Kidney Structure The kidney consists of three regions : Cortex, Medulla and Pelvis

[Draw Fig 14.2 pg 132 Mackean]

The main function of the kidneys is to remove urea (nitrogenous waste) and excessive water from the blood. The basic unit of the kidney is called the nephrons.

How the kidneys function
The kidneys have three basic mechanisms for separating the various components of the blood: filtration, reabsorption, and secretion. These three processes occur in the nephron (Figure 2), which is the most basic functional unit of the kidney. Each kidney contains approximately one million of these functional units.
Extra Notes :
The nephron contains a cluster of blood vessels known as the glomerulus, surrounded by the hollow Bowman's capsule. The glomerulus and Bowman's capsule together are known as the renal corpuscle. Bowman's capsule leads into a membrane-enclosed, U-shaped tubule that empties into a collecting duct. The collecting ducts from the various nephrons merge together, and ultimately empty into the bladder.

Nephron Segment
Function

Renal Corpuscle:
Glomerulus
Bowman's Capsule
Filtration:
Glomerulus filters proteins and cells from the blood.
All other blood components pass into Bowman's capsule, then into the tubule.

U-Shaped Tubule
Reabsorption and Secretion:
Semipermeable membranes surrounding the tubule allow selective passage of particles back into the blood (reabsorption), or from the blood into the tubule (secretion).

Collecting Duct
Collection:
Collects all material that has not returned to the blood through the tubular membranes. This material exits the kidney as urine.
Renal Corpuscle
Blood first enters the kidney through the renal artery (see Figure 1), which branches into a network of tiny blood vessels called arterioles. These arterioles then carry the blood into the tiny blood vessels of the glomerulus. It is here, in the renal corpuscle, where filtration occurs. The glomerulus filters proteins and cells, which are too large to pass through the membrane channels of this specialized component, from the blood. These large particles remain in the blood vessels of the glomerulus, which join with other blood vessels so that the proteins remain circulating in the blood throughout the body. The small particles (e.g., ions, sugars, and ammonia) pass through the membranes of the glomerulus into Bowman's capsule. These smaller components then enter the membrane-enclosed tubule in essentially the same concentrations as they have in the blood. Hence, the fluid entering the tubule is identical to the blood, except that it contains no proteins or cells.
Tubule
The tubule functions as a dialysis unit, in which the fluid inside the tubule is the internal solution and the blood (in capillaries surrounding the tubule) acts as the external solution. Particles may pass through the membrane and return to the blood stream in the process known as reabsorption, which is analogous to the movement of particles from the internal to the external solution in the dialysis experiment you performed in lab. The reabsorption of many blood components is regulated physiologically, as discussed below. Alternatively, particles may pass through the membrane from the blood into this tubule in the process known as secretion, which is analogous to the movement of particles from the external solution into the dialysis bag in the experiment you performed in lab.

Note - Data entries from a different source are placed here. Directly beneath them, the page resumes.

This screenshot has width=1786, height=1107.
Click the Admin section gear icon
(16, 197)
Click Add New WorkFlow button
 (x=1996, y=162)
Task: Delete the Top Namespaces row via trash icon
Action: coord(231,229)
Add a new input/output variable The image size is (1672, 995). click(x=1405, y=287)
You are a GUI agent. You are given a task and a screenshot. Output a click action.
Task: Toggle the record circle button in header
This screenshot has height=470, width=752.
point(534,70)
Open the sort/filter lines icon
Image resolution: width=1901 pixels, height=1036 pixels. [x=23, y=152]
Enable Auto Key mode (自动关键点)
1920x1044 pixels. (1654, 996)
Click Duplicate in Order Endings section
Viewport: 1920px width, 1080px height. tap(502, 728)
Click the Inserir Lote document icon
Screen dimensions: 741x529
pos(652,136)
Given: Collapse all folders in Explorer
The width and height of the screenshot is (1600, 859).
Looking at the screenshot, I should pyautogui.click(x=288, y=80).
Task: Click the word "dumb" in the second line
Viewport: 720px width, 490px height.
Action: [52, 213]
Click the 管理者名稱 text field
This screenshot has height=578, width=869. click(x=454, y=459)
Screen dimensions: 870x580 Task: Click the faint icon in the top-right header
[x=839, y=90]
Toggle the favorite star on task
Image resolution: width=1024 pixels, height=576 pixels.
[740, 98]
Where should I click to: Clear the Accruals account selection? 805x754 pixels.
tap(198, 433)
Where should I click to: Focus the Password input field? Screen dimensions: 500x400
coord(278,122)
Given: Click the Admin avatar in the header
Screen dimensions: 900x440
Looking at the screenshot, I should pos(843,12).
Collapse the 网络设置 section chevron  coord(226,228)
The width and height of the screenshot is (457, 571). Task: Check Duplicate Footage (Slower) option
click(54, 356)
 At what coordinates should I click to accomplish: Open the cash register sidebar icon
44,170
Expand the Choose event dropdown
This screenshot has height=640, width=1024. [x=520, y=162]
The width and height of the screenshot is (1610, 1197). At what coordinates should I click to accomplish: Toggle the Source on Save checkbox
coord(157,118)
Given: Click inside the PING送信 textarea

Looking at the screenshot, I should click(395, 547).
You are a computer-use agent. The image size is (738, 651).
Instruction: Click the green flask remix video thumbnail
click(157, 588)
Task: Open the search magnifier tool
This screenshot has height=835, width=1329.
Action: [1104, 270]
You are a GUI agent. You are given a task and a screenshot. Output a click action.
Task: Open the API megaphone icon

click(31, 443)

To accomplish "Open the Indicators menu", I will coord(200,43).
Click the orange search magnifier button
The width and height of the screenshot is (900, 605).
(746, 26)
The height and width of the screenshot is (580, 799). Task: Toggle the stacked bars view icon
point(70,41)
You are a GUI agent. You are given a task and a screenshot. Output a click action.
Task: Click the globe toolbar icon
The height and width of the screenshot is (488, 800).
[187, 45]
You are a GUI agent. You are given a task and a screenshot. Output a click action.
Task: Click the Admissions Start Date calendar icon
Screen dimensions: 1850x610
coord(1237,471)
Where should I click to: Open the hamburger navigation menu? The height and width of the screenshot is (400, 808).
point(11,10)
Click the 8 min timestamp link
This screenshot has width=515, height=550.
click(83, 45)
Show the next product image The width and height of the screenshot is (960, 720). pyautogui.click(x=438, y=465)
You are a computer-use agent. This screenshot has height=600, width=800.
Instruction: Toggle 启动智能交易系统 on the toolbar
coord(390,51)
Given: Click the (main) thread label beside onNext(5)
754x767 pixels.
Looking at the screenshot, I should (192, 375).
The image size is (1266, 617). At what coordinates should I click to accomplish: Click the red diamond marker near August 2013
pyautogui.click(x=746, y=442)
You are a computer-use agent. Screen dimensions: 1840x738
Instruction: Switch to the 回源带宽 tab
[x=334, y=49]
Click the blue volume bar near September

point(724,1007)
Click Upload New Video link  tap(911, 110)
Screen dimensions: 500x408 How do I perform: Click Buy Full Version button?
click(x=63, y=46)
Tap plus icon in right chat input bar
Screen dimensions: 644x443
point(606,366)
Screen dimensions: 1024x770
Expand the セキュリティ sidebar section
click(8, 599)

The most important particles that are secreted from the blood back into the tubules are H+ and K+ ions, as well as organic ions from foreign chemicals or the natural by-products of the body's metabolism.
Collecting Duct
The blood components that remain in the nephron when the fluid reaches the collecting duct are excreted from the body.The collecting duct from one nephron meets up with many others to feed into the ureter. The ureters (one from each kidney) enter the bladder, which leads to the urethra, where the liquid waste is excreted from the body. Hence, the material that is filtered and secreted from the blood into the tubule, less the amount that is reabsorbed into the blood, is ultimately excreted from the body.